Implacable et tentaculaire, le système mis en place par Poutine repose sur deux piliers, les hydrocarbures et le petit groupe de ses fidèles à qui il a confié le contrôle des flux financiers. Dès les premières heures de l’invasion de l’Ukraine, le 24 février 2022, il les a convoqués pour un petit coup de semonce. Assurant n’avoir rien à reprocher à « ceux qui aiment les huîtres et le foie gras », il les a sommés de se comporter en « patriotes », de rapatrier leurs avoirs, de participer à l’effort de guerre. Le ton était menaçant : « Tous ceux qui nous feront défaut seront punis. » Réunis dans la salle Sainte-Catherine du Kremlin, les nouveaux « boyards » ont fait corps avec le chef.

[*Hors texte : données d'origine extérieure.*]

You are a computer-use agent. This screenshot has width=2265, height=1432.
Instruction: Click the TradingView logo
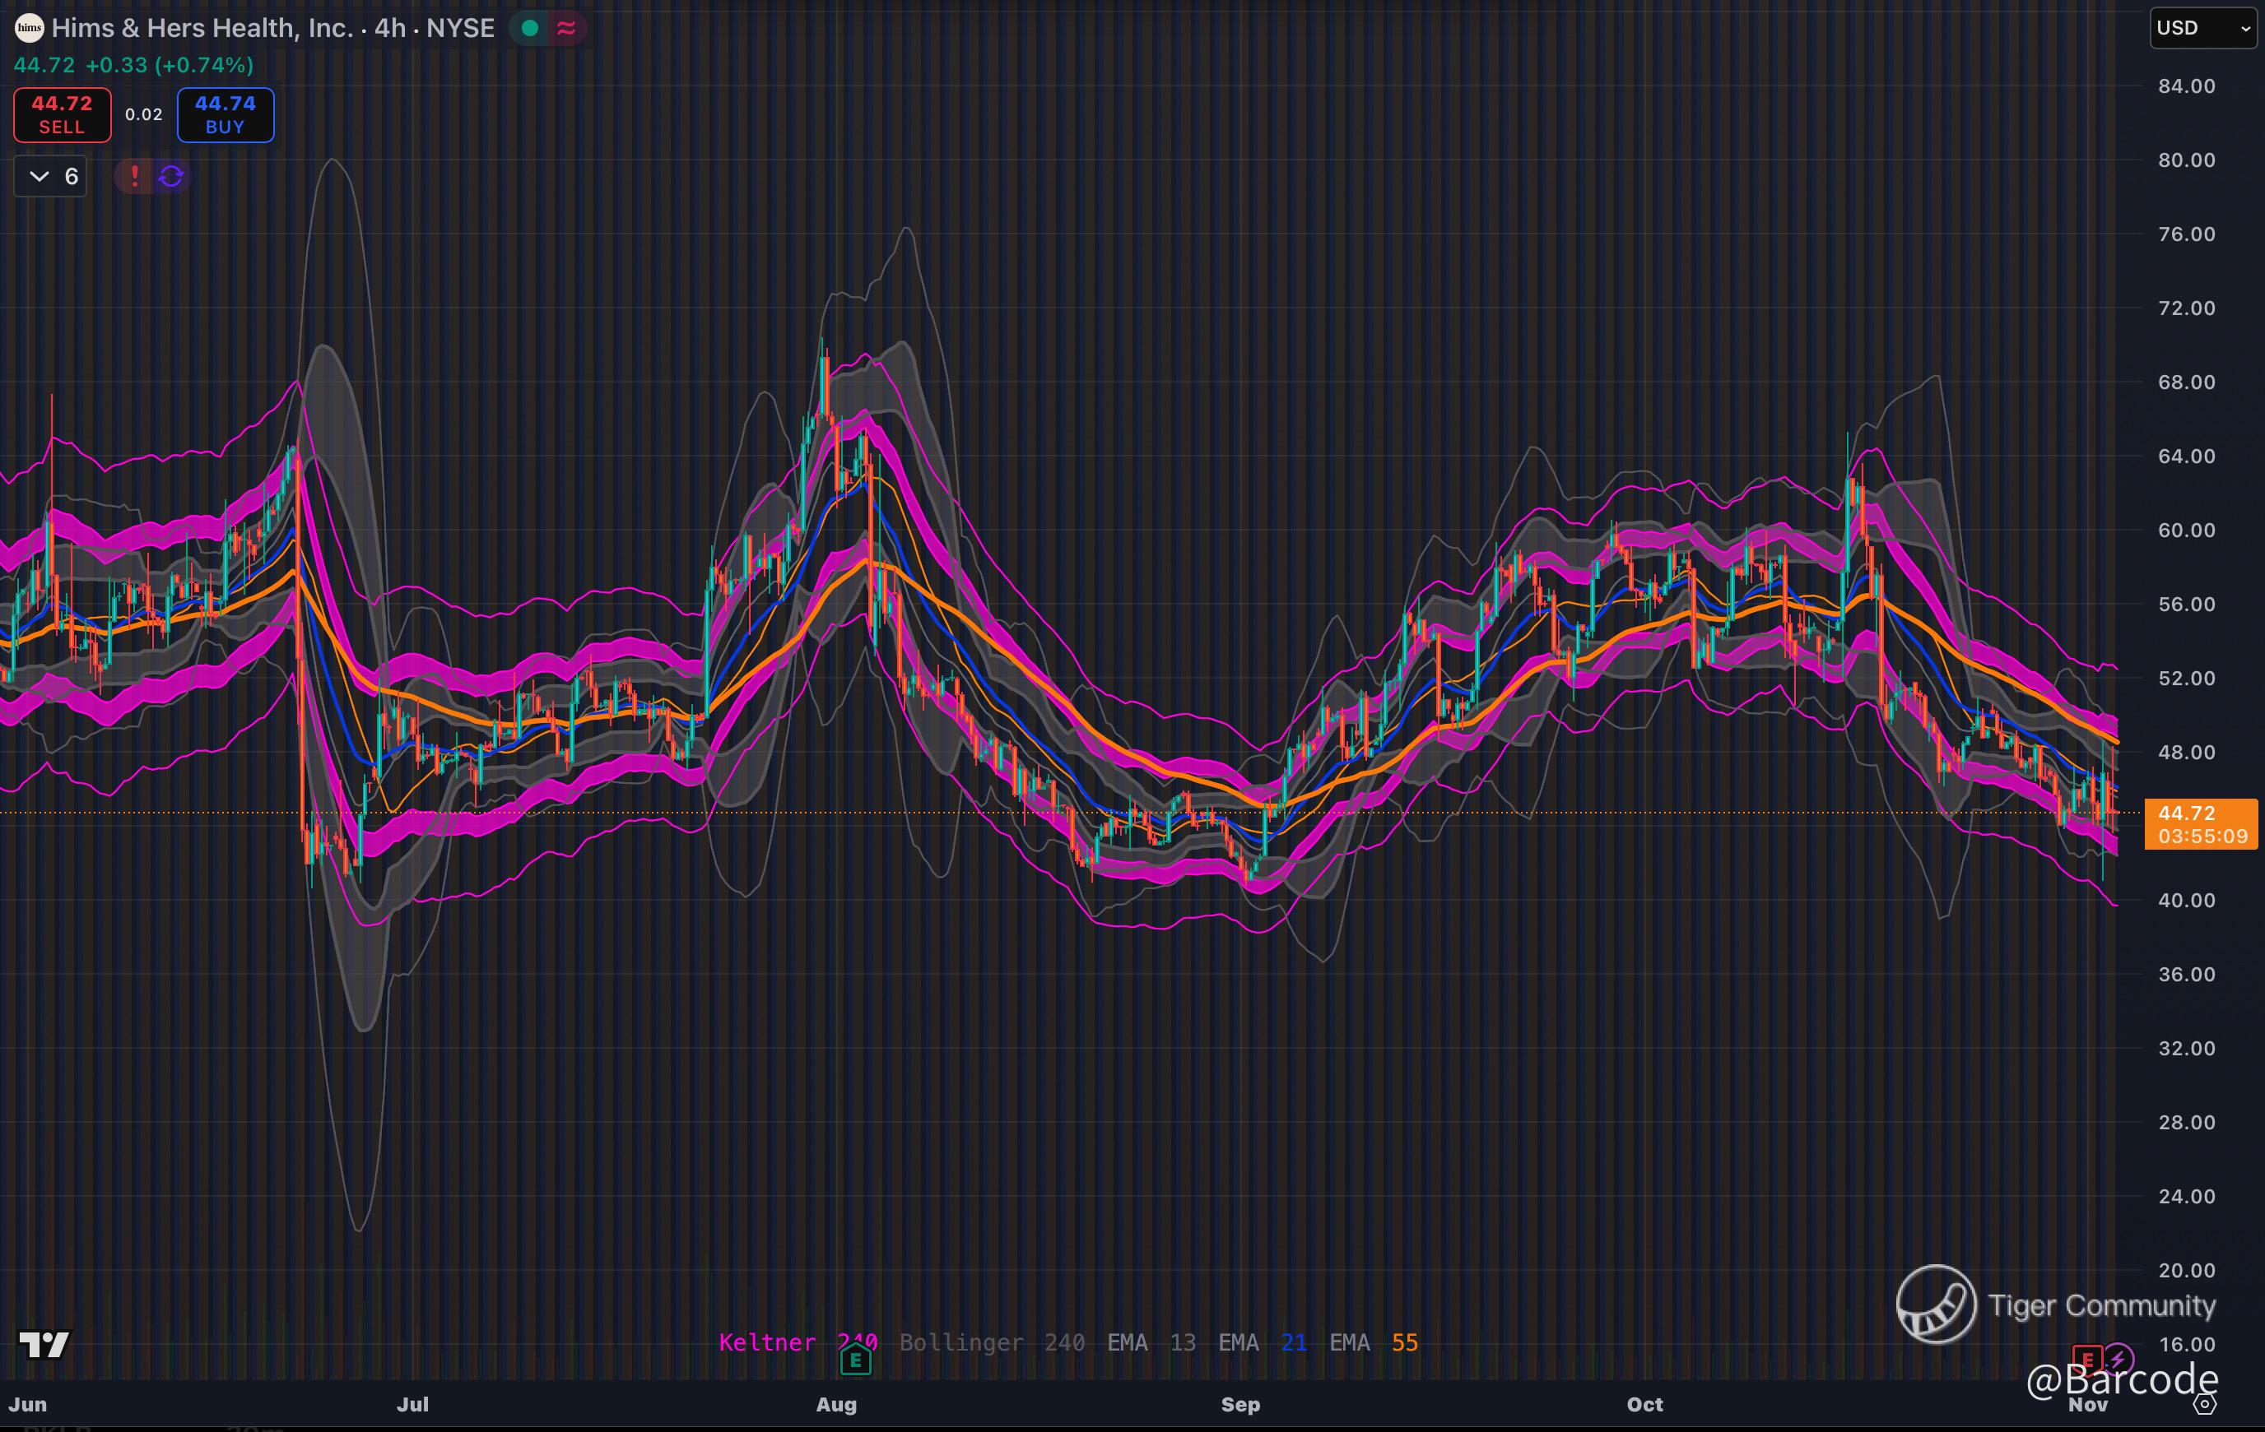[x=43, y=1345]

Le plus fidèle d’entre eux, Igor Setchine, est un ancien du renseignement militaire soviétique. Placé à la tête de Rosneft, la plus grosse entreprise pétrolière de Russie, il a été mandaté en 2022 pour acheter à prix cassé plus de 600 tankers d’occasion destinés à assurer la livraison du brut russe vers les raffineries indiennes et chinoises selon un circuit opaque – navires en fin de vie, cargaisons maquillées, sociétés-écrans dans des paradis fiscaux, tradeurs inconnus…
Depuis la guerre, le pétrole russe est vendu « par des compagnies dont personne n’a jamais entendu parler, basées le plus souvent aux Emirats arabes unis ou à Hongkong », souligne Vladimir Milov, un ancien vice-ministre de l’énergie qui vit aujourd’hui en exil. Selon lui, Setchine s’est parfaitement acquitté de sa tâche, étant parvenu, « grâce à ses réseaux clandestins », à créer un marché parallèle du pétrole susceptible de « redessiner l’économie mondiale ».
Oligarques, le gang de Poutine, série documentaire en trois volets réalisée par Jérôme Fritel et Marc Roche (Fr., 2024, 3 × 55 min). Diffusée sur Arte mardi 11 février à partir de 21 heures et disponible à la demande sur Arte.tv jusqu’au 13 mars.